Strona:PL Edward Nowakowski-Wspomnienie o duchowienstwie polskiem znajdujacem sie na wygnaniu w Syberyi w Tunce.pdf/32

Ta strona została skorygowana.

Téj agapy wygnańców niech sobie sam czytelnik w czułém swém sercu, przy pomocy żywéj swéj wyoobraźni, obraz wystawi.
Drugie uroczyste nabożeństwo obchodzono w trzechsetną rocznicę Unii Lubelskiéj. Po nabożeństwie były dwie przemowy; jednę w imieniu Korony miał Koroniarz; drugą w imieniu Litwy, Litwin sędziwy.
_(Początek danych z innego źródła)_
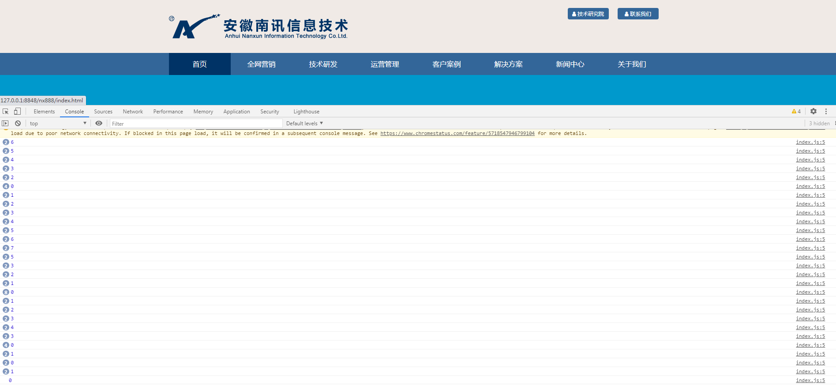Open DevTools settings gear
836x386 pixels.
[x=814, y=112]
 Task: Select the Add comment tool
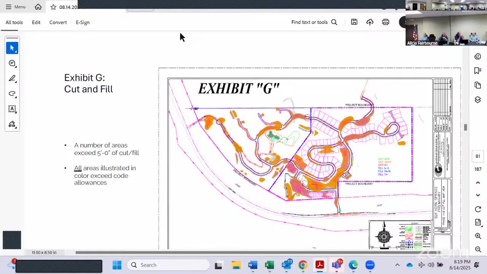[x=12, y=63]
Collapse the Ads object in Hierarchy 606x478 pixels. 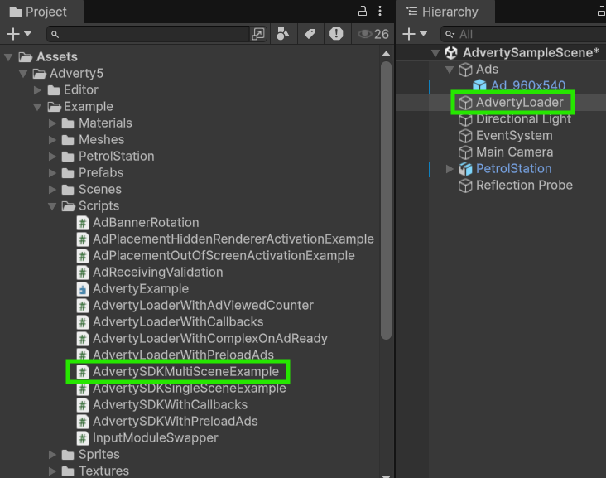pos(450,70)
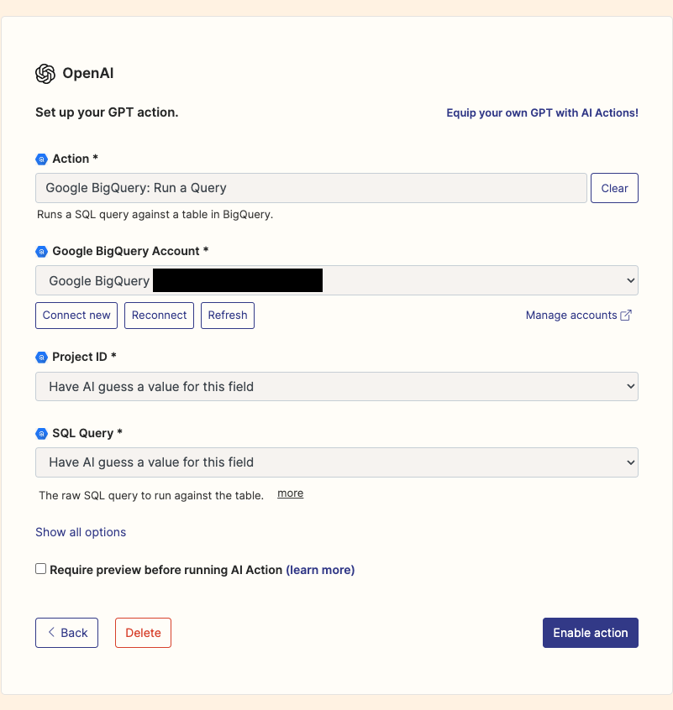Enable the configured action
The image size is (673, 710).
tap(590, 633)
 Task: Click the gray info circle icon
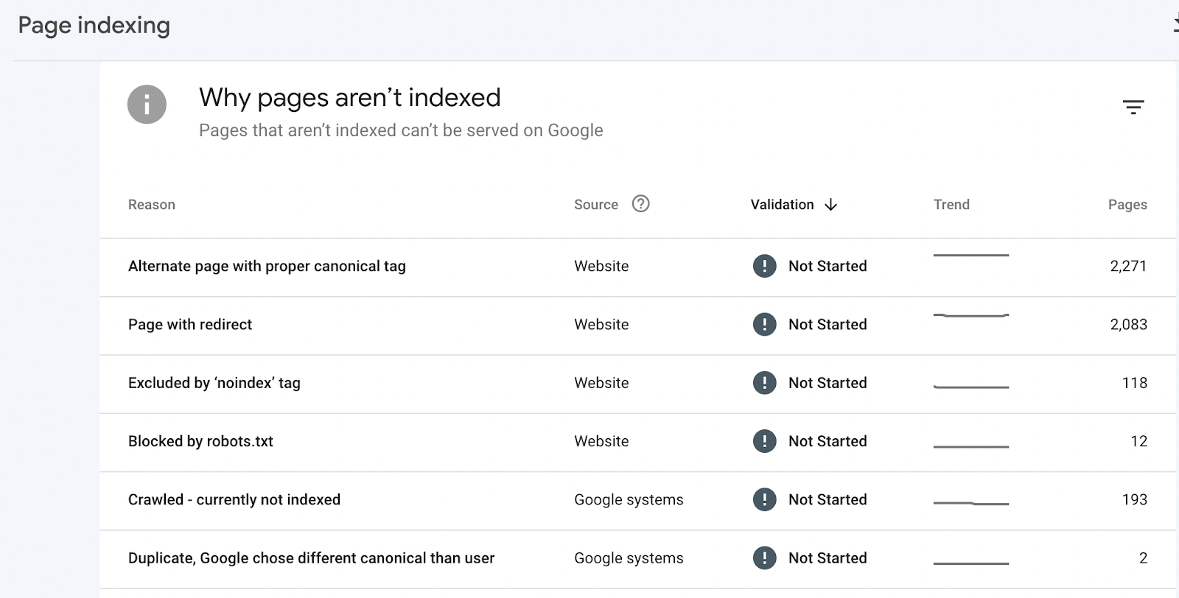pos(147,105)
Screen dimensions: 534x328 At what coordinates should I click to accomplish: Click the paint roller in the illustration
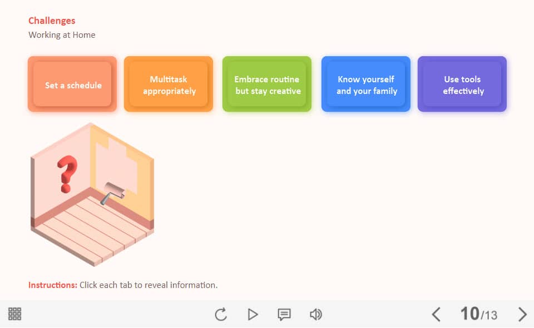click(x=114, y=192)
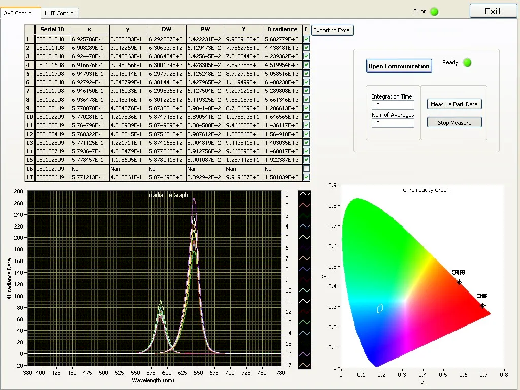Switch to the UUT Control tab
Viewport: 520px width, 390px height.
tap(59, 13)
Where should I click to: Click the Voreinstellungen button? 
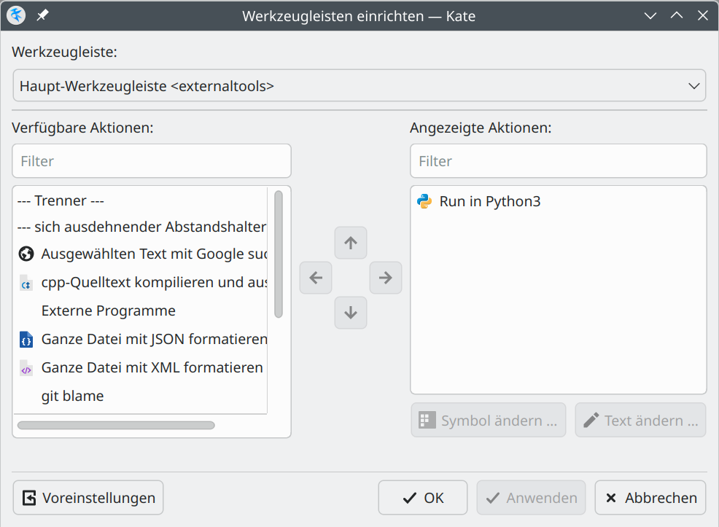(88, 498)
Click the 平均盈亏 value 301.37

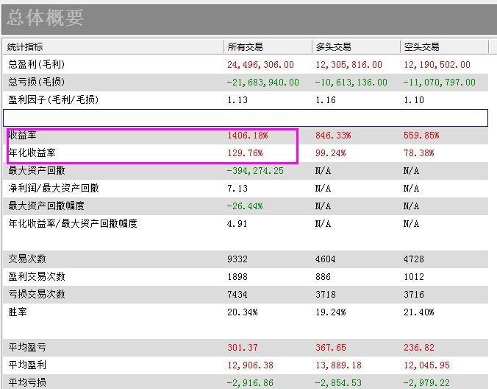click(243, 348)
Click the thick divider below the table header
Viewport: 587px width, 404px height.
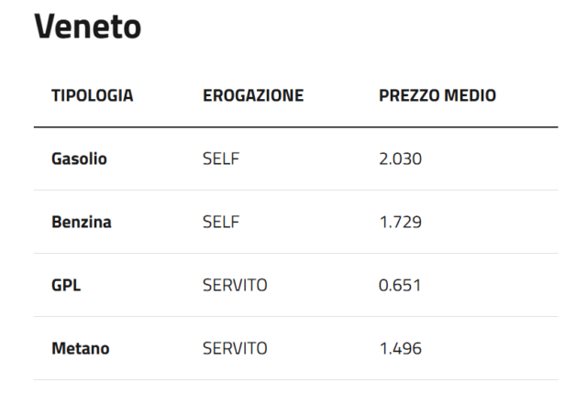(295, 126)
Trzecie solenne nabożeństwo odprawiono w dzień rozpoczęcia się Soboru Watykańskiego. Potém urządzono, żeby każdodziennie przez cały czas trwania Soboru je den ksiądz z kolei miał Mszę św. na intencyą Soboru. Jakoż tak i było. Przez cały ciąg Soboru, aż do jego końca, w odległéj krainie wierni i przywiązani do Stolicy Apostolskiéj kapłani polscy, codziennie u ołtarzy św. w wygnańczych swoich chałupkach urządzanych, błagali Boga o pomyślność dla zebranego na Watykanie powszechnego Soboru.
Na intencye téż Ojca św. w 25letnią rocznicę Jego Apostolstwa wszyscy u siebie odprawili Msze święte.
Nabożeństwa te jednak, chociaż uroczyste, urządzane były skrycie, żeby się mogły odbyć bez przeszkody ze strony rządu.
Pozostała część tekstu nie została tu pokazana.